What is required = Your answer should be the full set of records, printed exactly as they stand.

Data for the task =
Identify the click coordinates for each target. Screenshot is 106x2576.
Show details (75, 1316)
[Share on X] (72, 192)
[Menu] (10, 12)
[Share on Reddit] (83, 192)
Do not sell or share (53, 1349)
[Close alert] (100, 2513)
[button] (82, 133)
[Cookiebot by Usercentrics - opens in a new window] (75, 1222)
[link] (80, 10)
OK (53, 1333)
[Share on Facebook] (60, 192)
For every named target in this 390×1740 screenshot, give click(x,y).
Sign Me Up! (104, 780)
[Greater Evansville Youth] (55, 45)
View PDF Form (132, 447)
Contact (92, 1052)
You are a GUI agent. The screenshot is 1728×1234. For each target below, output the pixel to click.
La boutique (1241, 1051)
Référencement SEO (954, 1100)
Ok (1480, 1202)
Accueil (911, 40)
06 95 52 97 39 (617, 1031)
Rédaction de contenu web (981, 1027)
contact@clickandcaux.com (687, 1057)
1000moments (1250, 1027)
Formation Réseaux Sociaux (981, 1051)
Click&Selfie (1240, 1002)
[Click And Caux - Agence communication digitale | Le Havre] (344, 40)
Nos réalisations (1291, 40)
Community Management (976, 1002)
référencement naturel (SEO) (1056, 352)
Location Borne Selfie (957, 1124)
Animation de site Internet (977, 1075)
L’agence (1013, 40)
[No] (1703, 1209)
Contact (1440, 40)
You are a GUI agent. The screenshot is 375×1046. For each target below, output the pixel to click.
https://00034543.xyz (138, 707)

Response for this exercise =
Identify the click coordinates for each target. Screenshot is 106x2576.
Show details (75, 1316)
[Share on X] (72, 192)
[Menu] (10, 12)
[Share on Reddit] (83, 192)
Do not sell or share (53, 1349)
[Close alert] (100, 2513)
[button] (82, 133)
[Cookiebot by Usercentrics - opens in a new window] (75, 1222)
[link] (80, 10)
OK (53, 1333)
[Share on Facebook] (60, 192)
For every named target in this 390×1740 screenshot, give click(x,y).
Sign Me Up! (104, 780)
[Greater Evansville Youth] (55, 45)
View PDF Form (132, 447)
Contact (92, 1052)
You are a GUI agent. The screenshot is 1728×1234. For each target below, output the pixel to click.
La boutique (1241, 1051)
Référencement SEO (954, 1100)
Ok (1480, 1202)
Accueil (911, 40)
06 95 52 97 39 (617, 1031)
Rédaction de contenu web (981, 1027)
contact@clickandcaux.com (687, 1057)
1000moments (1250, 1027)
Formation Réseaux Sociaux (981, 1051)
Click&Selfie (1240, 1002)
[Click And Caux - Agence communication digitale | Le Havre] (344, 40)
Nos réalisations (1291, 40)
Community Management (976, 1002)
référencement naturel (SEO) (1056, 352)
Location Borne Selfie (957, 1124)
Animation de site Internet (977, 1075)
L’agence (1013, 40)
[No] (1703, 1209)
Contact (1440, 40)
You are a GUI agent. The screenshot is 375×1046. For each target below, output the pixel to click.
https://00034543.xyz (138, 707)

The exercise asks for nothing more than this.